Most This Amazing Day

A sonnet by e e cummings (a poem I have loved nearly all my life) begins like this:

I thank You God for most this amazing

day:for the leaping greenly spirits of trees

and a blue true dream of sky;and for everything

which is natural which is infinite which is yes

Similar feelings of thankfulness, even if not addressed to any sort of god, have come to many of us, as day has followed day of glorious spring weather. We have watched the leaf-buds opening, so now small flames of emerald glow along every branch. We see “the leaping greenly spirits of trees” all around, and they gladden us, despite everything that is happening now.

Cummings loved spring especially.

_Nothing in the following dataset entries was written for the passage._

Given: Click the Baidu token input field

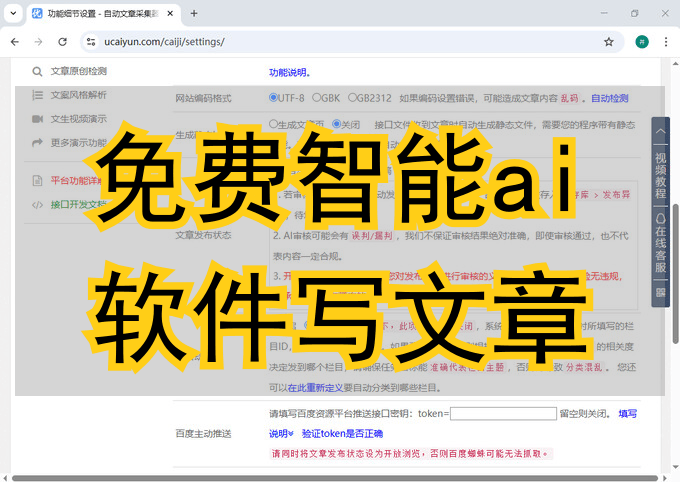Looking at the screenshot, I should tap(503, 413).
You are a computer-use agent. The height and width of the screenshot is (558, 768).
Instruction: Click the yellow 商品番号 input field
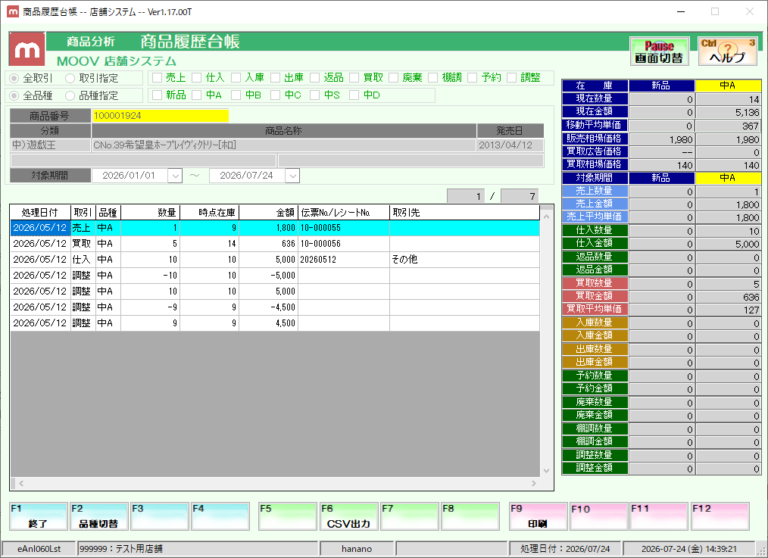(160, 116)
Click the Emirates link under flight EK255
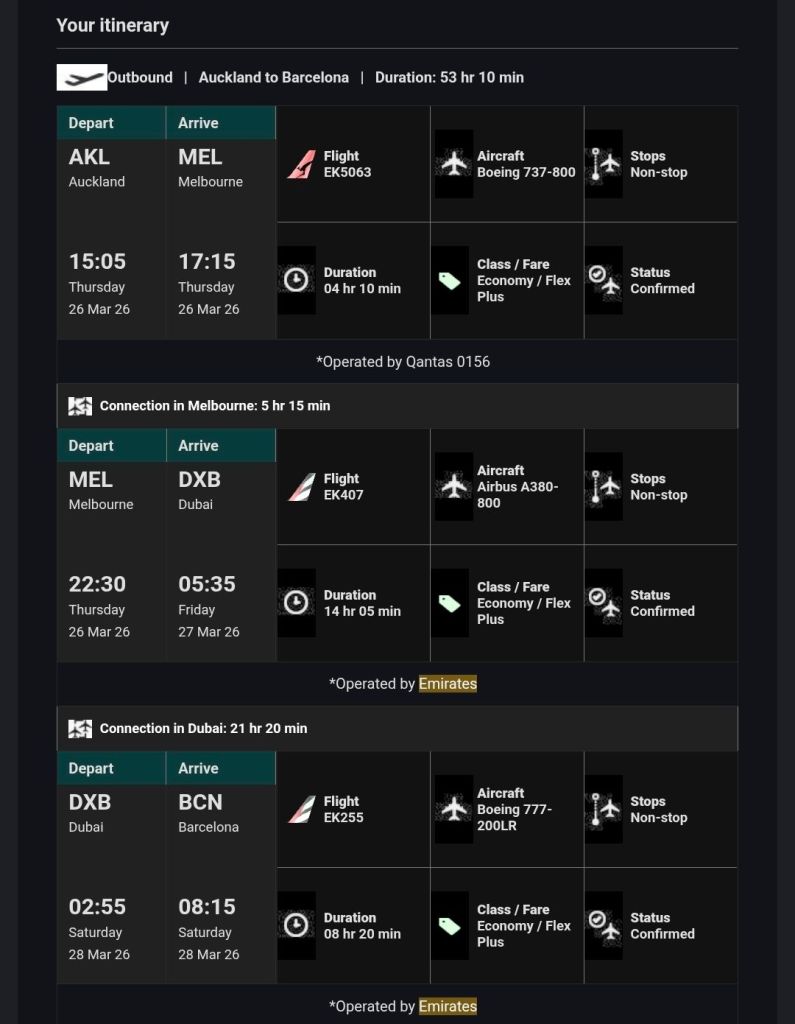Image resolution: width=795 pixels, height=1024 pixels. [447, 1006]
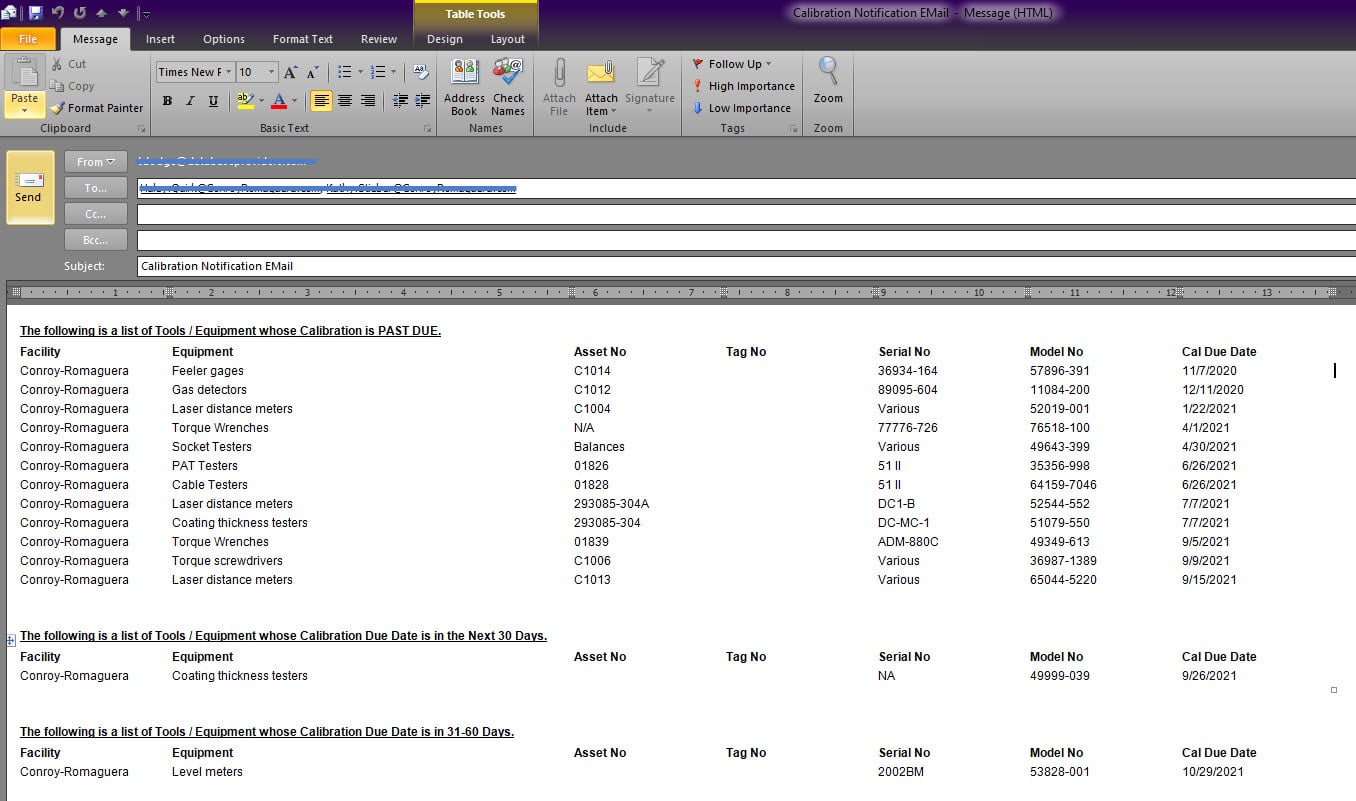Open the font color dropdown arrow

click(295, 101)
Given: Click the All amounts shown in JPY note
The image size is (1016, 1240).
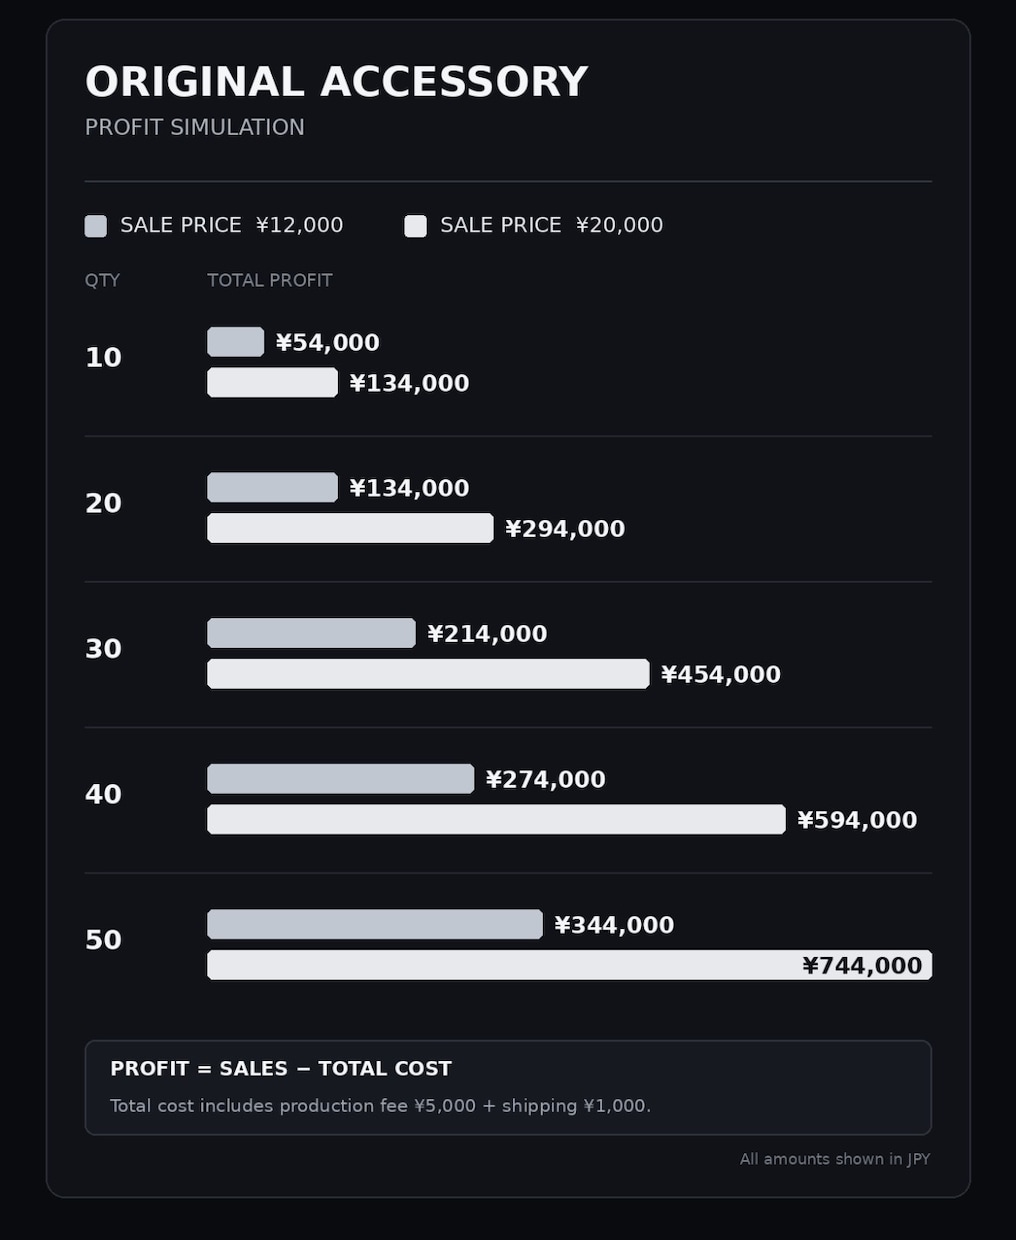Looking at the screenshot, I should point(835,1159).
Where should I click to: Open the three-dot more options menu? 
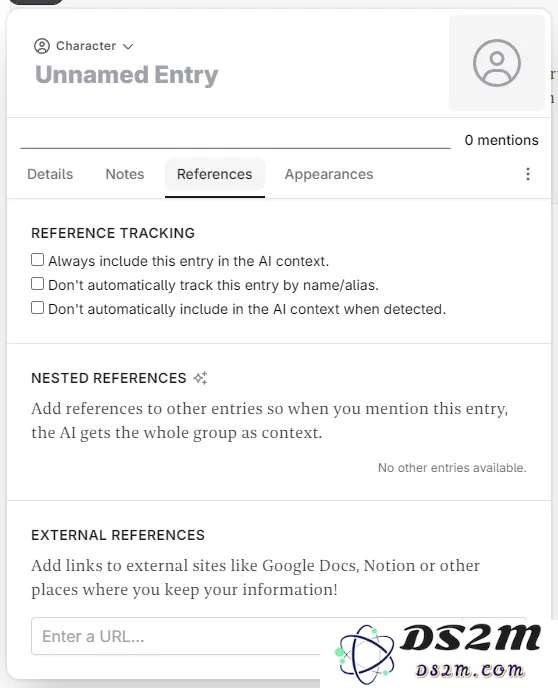pos(528,174)
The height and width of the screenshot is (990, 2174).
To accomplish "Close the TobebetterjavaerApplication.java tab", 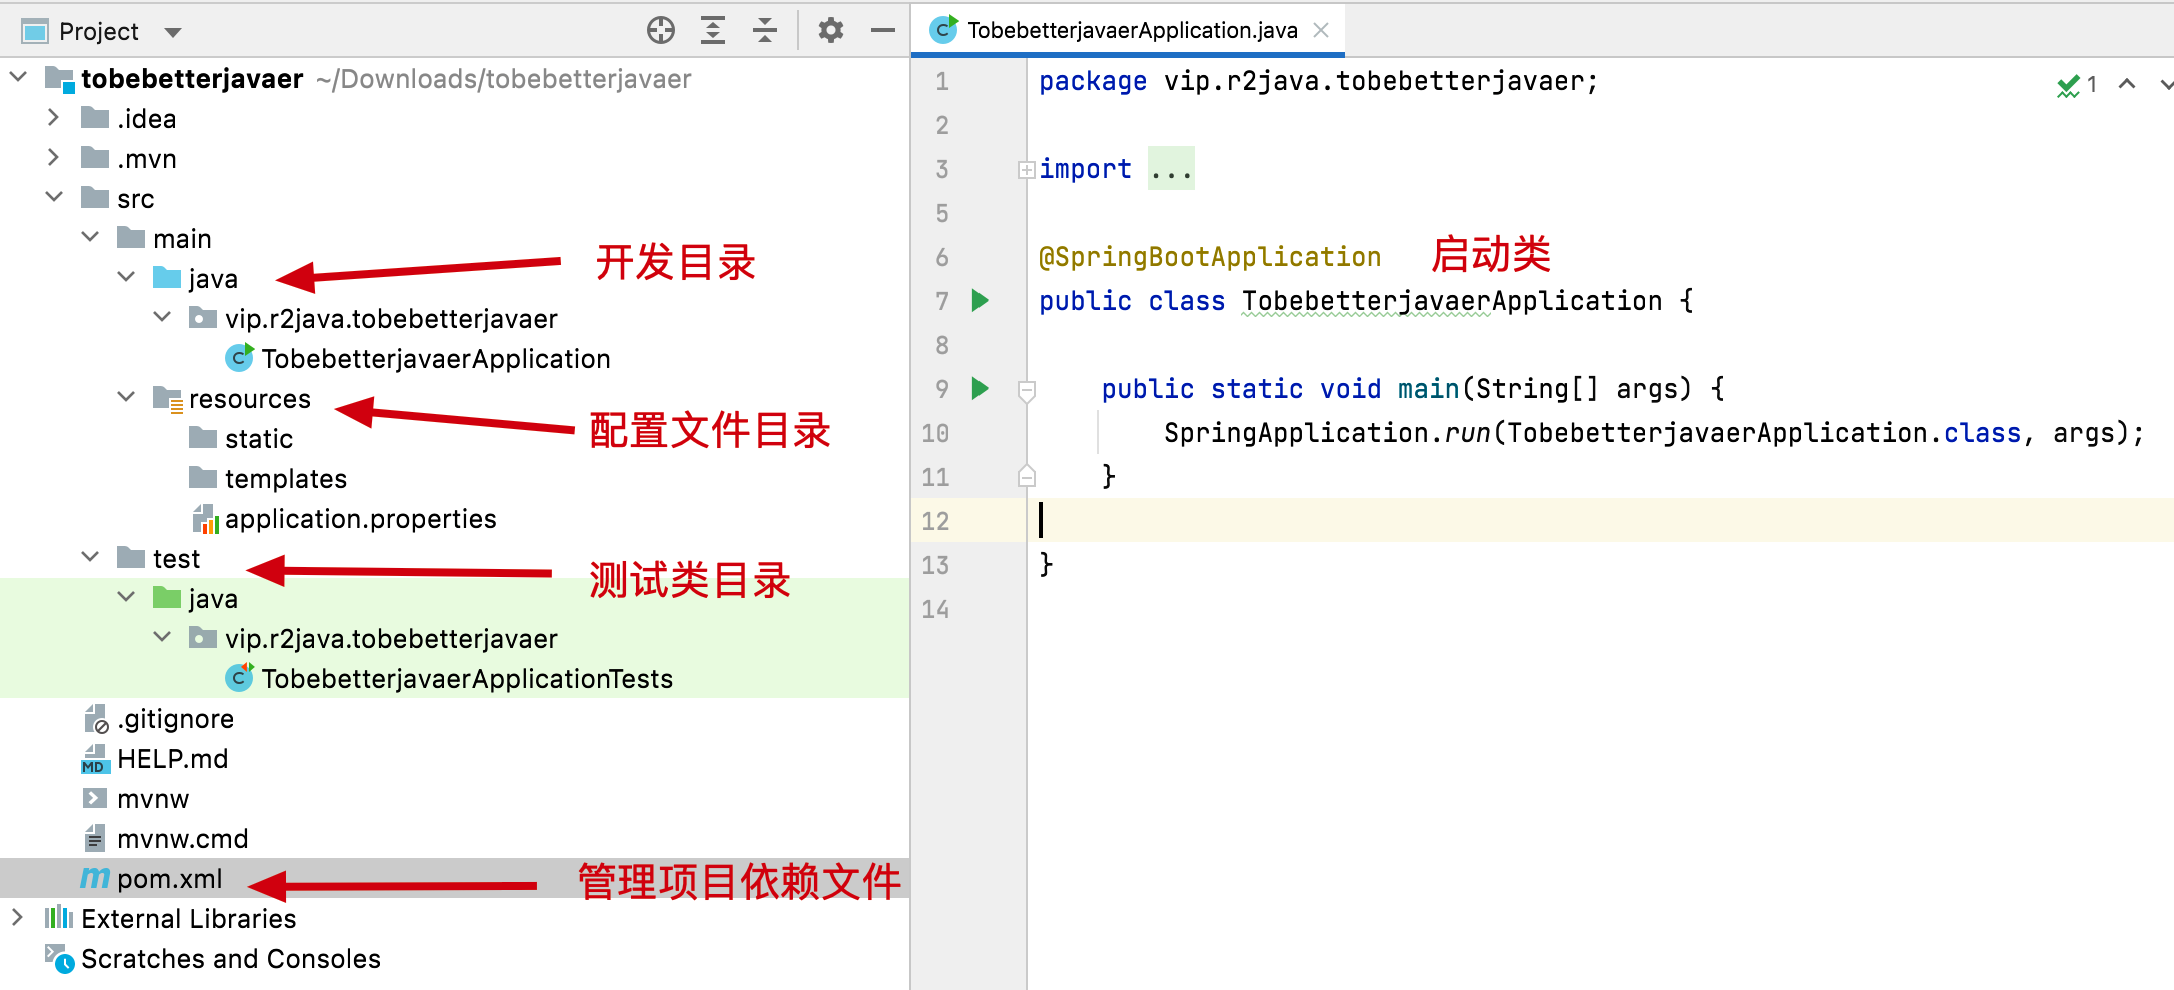I will 1321,30.
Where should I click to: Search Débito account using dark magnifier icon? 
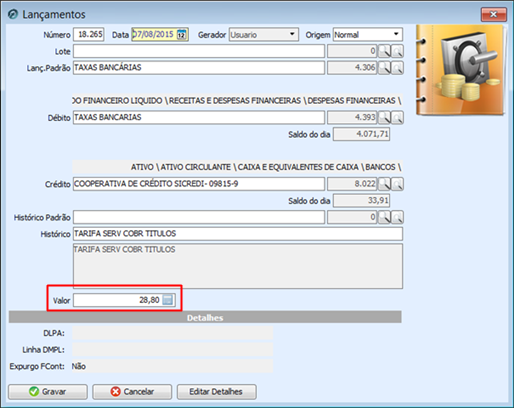point(384,117)
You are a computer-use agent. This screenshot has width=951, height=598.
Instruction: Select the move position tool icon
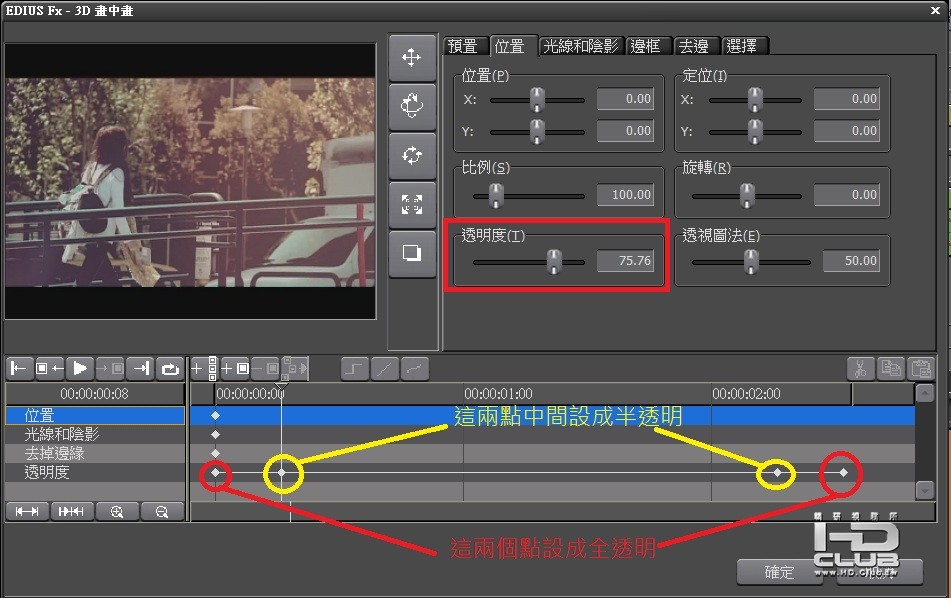pyautogui.click(x=412, y=58)
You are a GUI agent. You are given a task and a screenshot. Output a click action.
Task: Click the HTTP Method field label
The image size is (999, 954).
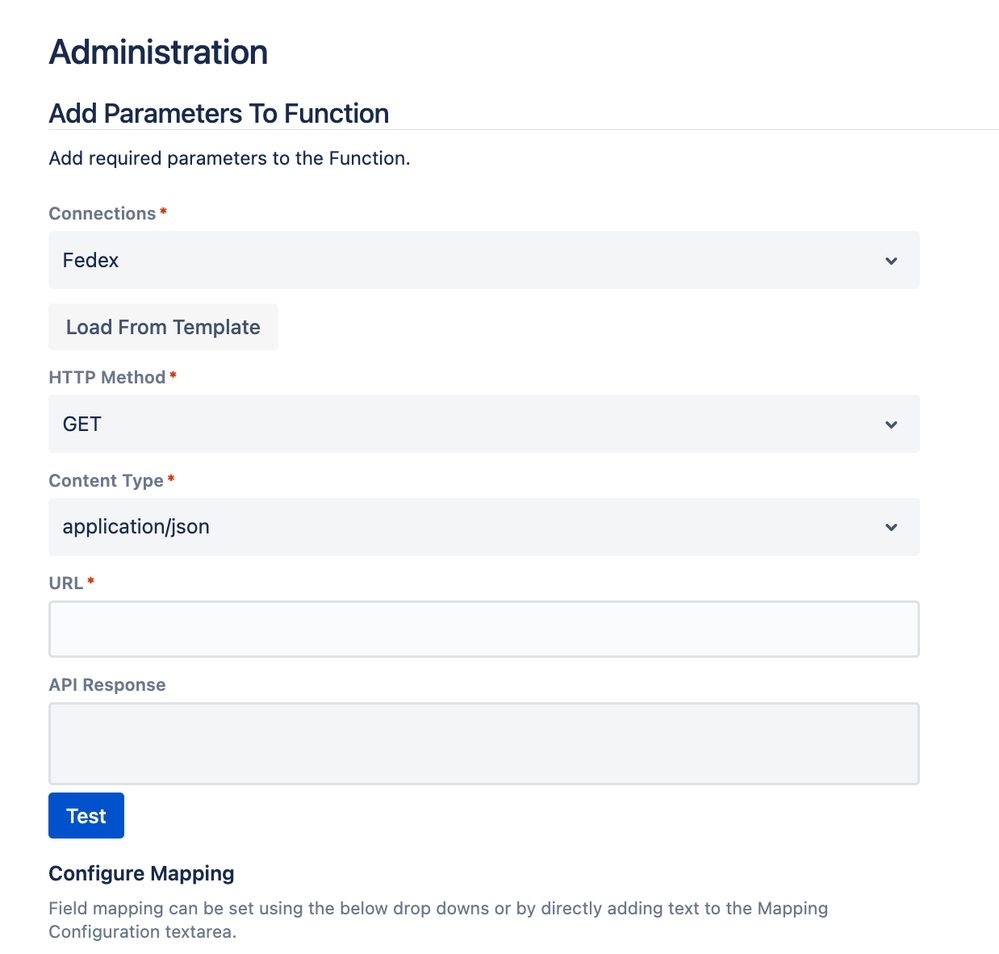pyautogui.click(x=107, y=377)
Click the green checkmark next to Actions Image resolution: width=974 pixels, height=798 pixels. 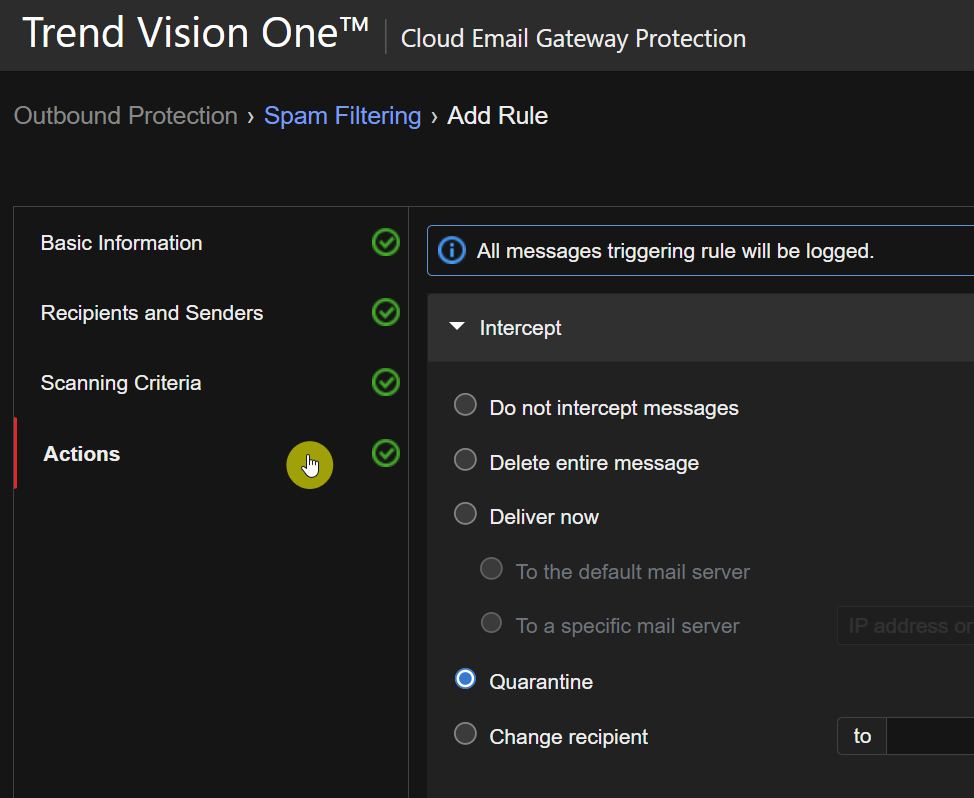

After the second of his “six nonlectures” at Harvard in 1952-53, he read five celebrations of spring by other poets. In the body of the lecture he spoke of his first childhood encounter with “that mystery who is Nature….my enormous smallness entered Her illimitable being.” And, he said, “…the wonder of my first meeting with Herself is with me now.” In his poems he gives us that young wonder, still fresh.

Also still with him, he said, “is the coming (obedient to Her each resurrection) of a roguish and resistless More Than Someone: Whom my deepest selves unfailingly recognized, though His disguise protected him from all the world.” And then he went straight into his poem “In Just-/spring,” with its “little lame balloonman” who is “queer old” and “goat-footed.” Is this enigmatic balloonman, this Pan, the mysterious “More Than Someone”?

“I thank You God” seems more straightforward; he speaks directly to the deity. Not the God  of the churches though. Biographer Christopher Sawyer-Luçanno says although cummings “always had a spiritual bent,” increasing as he grew older, his spirituality lived outside organized religion. Philosopher A J Ayer accused him of being “almost an animist,” one who believes God resides in all living things. He said, “Almost? I AM an animist.”  And a sense that every living thing is a holy mystery illuminates his work. 

Sometimes the mystery of everything just overwhelms. This spring, we have rejoiced in natural beauty while, simultaneously although that seems impossible, suffering anxiety and, in many cases, bereavement. These surreally conflicting feelings leave the head spinning.